> DATA PROVIDED
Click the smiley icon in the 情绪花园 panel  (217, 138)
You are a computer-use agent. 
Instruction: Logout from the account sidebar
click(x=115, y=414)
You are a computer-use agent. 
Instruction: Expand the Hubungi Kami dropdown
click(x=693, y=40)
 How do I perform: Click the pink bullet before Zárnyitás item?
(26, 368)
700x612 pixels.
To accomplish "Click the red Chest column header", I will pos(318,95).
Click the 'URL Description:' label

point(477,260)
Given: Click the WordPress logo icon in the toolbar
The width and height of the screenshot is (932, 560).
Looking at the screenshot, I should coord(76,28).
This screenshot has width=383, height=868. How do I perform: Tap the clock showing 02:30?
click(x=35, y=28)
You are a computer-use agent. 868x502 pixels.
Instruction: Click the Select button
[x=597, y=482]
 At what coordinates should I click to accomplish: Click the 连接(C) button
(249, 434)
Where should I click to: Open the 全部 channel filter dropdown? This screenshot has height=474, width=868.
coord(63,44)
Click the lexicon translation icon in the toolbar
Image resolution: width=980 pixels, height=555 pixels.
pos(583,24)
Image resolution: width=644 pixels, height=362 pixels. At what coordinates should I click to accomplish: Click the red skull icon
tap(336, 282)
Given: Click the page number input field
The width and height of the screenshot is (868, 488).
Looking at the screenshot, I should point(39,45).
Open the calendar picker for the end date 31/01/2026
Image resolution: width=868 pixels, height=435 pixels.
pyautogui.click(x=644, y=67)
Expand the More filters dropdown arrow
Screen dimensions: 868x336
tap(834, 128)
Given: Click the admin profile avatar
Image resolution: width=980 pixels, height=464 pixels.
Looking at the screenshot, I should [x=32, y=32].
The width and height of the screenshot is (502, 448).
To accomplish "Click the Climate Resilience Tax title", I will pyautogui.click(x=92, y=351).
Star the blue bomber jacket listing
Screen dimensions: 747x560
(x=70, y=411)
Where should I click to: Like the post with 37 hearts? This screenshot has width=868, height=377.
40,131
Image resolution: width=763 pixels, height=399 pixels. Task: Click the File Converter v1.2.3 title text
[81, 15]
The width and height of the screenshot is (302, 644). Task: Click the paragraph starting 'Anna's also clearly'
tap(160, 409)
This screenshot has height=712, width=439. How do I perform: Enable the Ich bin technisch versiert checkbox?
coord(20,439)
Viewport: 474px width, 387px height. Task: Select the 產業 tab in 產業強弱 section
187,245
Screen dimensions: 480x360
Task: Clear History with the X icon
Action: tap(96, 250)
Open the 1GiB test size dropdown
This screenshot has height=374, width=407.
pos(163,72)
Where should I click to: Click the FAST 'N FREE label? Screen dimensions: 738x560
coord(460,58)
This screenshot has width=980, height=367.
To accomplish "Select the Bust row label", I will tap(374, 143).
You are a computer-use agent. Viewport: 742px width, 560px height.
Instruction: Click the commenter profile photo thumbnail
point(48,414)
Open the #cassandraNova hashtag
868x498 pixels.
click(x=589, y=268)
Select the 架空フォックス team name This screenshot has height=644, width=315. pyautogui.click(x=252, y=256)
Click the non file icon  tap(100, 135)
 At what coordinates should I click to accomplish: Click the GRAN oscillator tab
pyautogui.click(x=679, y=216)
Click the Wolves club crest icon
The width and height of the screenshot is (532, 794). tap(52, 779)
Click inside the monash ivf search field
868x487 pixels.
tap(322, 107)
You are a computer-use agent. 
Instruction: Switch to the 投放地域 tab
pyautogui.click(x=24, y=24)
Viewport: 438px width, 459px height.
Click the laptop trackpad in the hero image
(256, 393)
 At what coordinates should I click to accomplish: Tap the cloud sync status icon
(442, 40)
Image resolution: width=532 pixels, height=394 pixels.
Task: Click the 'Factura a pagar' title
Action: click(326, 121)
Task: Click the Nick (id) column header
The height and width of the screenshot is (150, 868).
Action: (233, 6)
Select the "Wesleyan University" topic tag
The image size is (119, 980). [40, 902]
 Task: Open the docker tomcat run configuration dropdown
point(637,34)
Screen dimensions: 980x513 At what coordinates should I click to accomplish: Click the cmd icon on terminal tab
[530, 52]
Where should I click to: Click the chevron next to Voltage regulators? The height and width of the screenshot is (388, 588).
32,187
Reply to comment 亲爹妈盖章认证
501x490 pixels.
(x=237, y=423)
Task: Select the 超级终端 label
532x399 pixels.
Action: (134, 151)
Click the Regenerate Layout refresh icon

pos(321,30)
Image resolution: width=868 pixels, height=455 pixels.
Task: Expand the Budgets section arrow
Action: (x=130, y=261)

> WHAT IS REQUIRED
Convert every row above into a Markdown table with two columns, Number and Text. Put each row's number under Number and the row itself under Text, leaving out blank lines.

> SOLUTION FOR THIS PROBLEM
| Number | Text |
|---|---|
| 1 | Click the smiley icon in the 情绪花园 panel  (217, 138) |
| 2 | You are a computer-use agent.  |
| 3 | Instruction: Logout from the account sidebar |
| 4 | click(x=115, y=414) |
| 5 | You are a computer-use agent.  |
| 6 | Instruction: Expand the Hubungi Kami dropdown |
| 7 | click(x=693, y=40) |
| 8 |  How do I perform: Click the pink bullet before Zárnyitás item? |
| 9 | (26, 368) |
| 10 | 700x612 pixels. |
| 11 | To accomplish "Click the red Chest column header", I will pos(318,95). |
| 12 | Click the 'URL Description:' label |
| 13 | point(477,260) |
| 14 | Given: Click the WordPress logo icon in the toolbar |
| 15 | The width and height of the screenshot is (932, 560). |
| 16 | Looking at the screenshot, I should coord(76,28). |
| 17 | This screenshot has width=383, height=868. How do I perform: Tap the clock showing 02:30? |
| 18 | click(x=35, y=28) |
| 19 | You are a computer-use agent. 868x502 pixels. |
| 20 | Instruction: Click the Select button |
| 21 | [x=597, y=482] |
| 22 |  At what coordinates should I click to accomplish: Click the 连接(C) button |
| 23 | (249, 434) |
| 24 | Where should I click to: Open the 全部 channel filter dropdown? This screenshot has height=474, width=868. |
| 25 | coord(63,44) |
| 26 | Click the lexicon translation icon in the toolbar |
| 27 | Image resolution: width=980 pixels, height=555 pixels. |
| 28 | pos(583,24) |
| 29 | Image resolution: width=644 pixels, height=362 pixels. At what coordinates should I click to accomplish: Click the red skull icon |
| 30 | tap(336, 282) |
| 31 | Given: Click the page number input field |
| 32 | The width and height of the screenshot is (868, 488). |
| 33 | Looking at the screenshot, I should point(39,45). |
| 34 | Open the calendar picker for the end date 31/01/2026 |
| 35 | Image resolution: width=868 pixels, height=435 pixels. |
| 36 | pyautogui.click(x=644, y=67) |
| 37 | Expand the More filters dropdown arrow |
| 38 | Screen dimensions: 868x336 |
| 39 | tap(834, 128) |
| 40 | Given: Click the admin profile avatar |
| 41 | Image resolution: width=980 pixels, height=464 pixels. |
| 42 | Looking at the screenshot, I should [x=32, y=32]. |
| 43 | The width and height of the screenshot is (502, 448). |
| 44 | To accomplish "Click the Climate Resilience Tax title", I will pyautogui.click(x=92, y=351). |
| 45 | Star the blue bomber jacket listing |
| 46 | Screen dimensions: 747x560 |
| 47 | (x=70, y=411) |
| 48 | Where should I click to: Like the post with 37 hearts? This screenshot has width=868, height=377. |
| 49 | 40,131 |
| 50 | Image resolution: width=763 pixels, height=399 pixels. Task: Click the File Converter v1.2.3 title text |
| 51 | [81, 15] |
| 52 | The width and height of the screenshot is (302, 644). Task: Click the paragraph starting 'Anna's also clearly' |
| 53 | tap(160, 409) |
| 54 | This screenshot has height=712, width=439. How do I perform: Enable the Ich bin technisch versiert checkbox? |
| 55 | coord(20,439) |
| 56 | Viewport: 474px width, 387px height. Task: Select the 產業 tab in 產業強弱 section |
| 57 | 187,245 |
| 58 | Screen dimensions: 480x360 |
| 59 | Task: Clear History with the X icon |
| 60 | Action: tap(96, 250) |
| 61 | Open the 1GiB test size dropdown |
| 62 | This screenshot has height=374, width=407. |
| 63 | pos(163,72) |
| 64 | Where should I click to: Click the FAST 'N FREE label? Screen dimensions: 738x560 |
| 65 | coord(460,58) |
| 66 | This screenshot has width=980, height=367. |
| 67 | To accomplish "Select the Bust row label", I will tap(374, 143). |
| 68 | You are a computer-use agent. Viewport: 742px width, 560px height. |
| 69 | Instruction: Click the commenter profile photo thumbnail |
| 70 | point(48,414) |
| 71 | Open the #cassandraNova hashtag |
| 72 | 868x498 pixels. |
| 73 | click(x=589, y=268) |
| 74 | Select the 架空フォックス team name This screenshot has height=644, width=315. pyautogui.click(x=252, y=256) |
| 75 | Click the non file icon  tap(100, 135) |
| 76 |  At what coordinates should I click to accomplish: Click the GRAN oscillator tab |
| 77 | pyautogui.click(x=679, y=216) |
| 78 | Click the Wolves club crest icon |
| 79 | The width and height of the screenshot is (532, 794). tap(52, 779) |
| 80 | Click inside the monash ivf search field |
| 81 | 868x487 pixels. |
| 82 | tap(322, 107) |
| 83 | You are a computer-use agent.  |
| 84 | Instruction: Switch to the 投放地域 tab |
| 85 | pyautogui.click(x=24, y=24) |
| 86 | Viewport: 438px width, 459px height. |
| 87 | Click the laptop trackpad in the hero image |
| 88 | (256, 393) |
| 89 |  At what coordinates should I click to accomplish: Tap the cloud sync status icon |
| 90 | (442, 40) |
| 91 | Image resolution: width=532 pixels, height=394 pixels. |
| 92 | Task: Click the 'Factura a pagar' title |
| 93 | Action: click(326, 121) |
| 94 | Task: Click the Nick (id) column header |
| 95 | The height and width of the screenshot is (150, 868). |
| 96 | Action: (233, 6) |
| 97 | Select the "Wesleyan University" topic tag |
| 98 | The image size is (119, 980). [40, 902] |
| 99 |  Task: Open the docker tomcat run configuration dropdown |
| 100 | point(637,34) |
| 101 | Screen dimensions: 980x513 At what coordinates should I click to accomplish: Click the cmd icon on terminal tab |
| 102 | [530, 52] |
| 103 | Where should I click to: Click the chevron next to Voltage regulators? The height and width of the screenshot is (388, 588). |
| 104 | 32,187 |
| 105 | Reply to comment 亲爹妈盖章认证 |
| 106 | 501x490 pixels. |
| 107 | (x=237, y=423) |
| 108 | Task: Select the 超级终端 label |
| 109 | 532x399 pixels. |
| 110 | Action: (134, 151) |
| 111 | Click the Regenerate Layout refresh icon |
| 112 | pos(321,30) |
| 113 | Image resolution: width=868 pixels, height=455 pixels. |
| 114 | Task: Expand the Budgets section arrow |
| 115 | Action: (x=130, y=261) |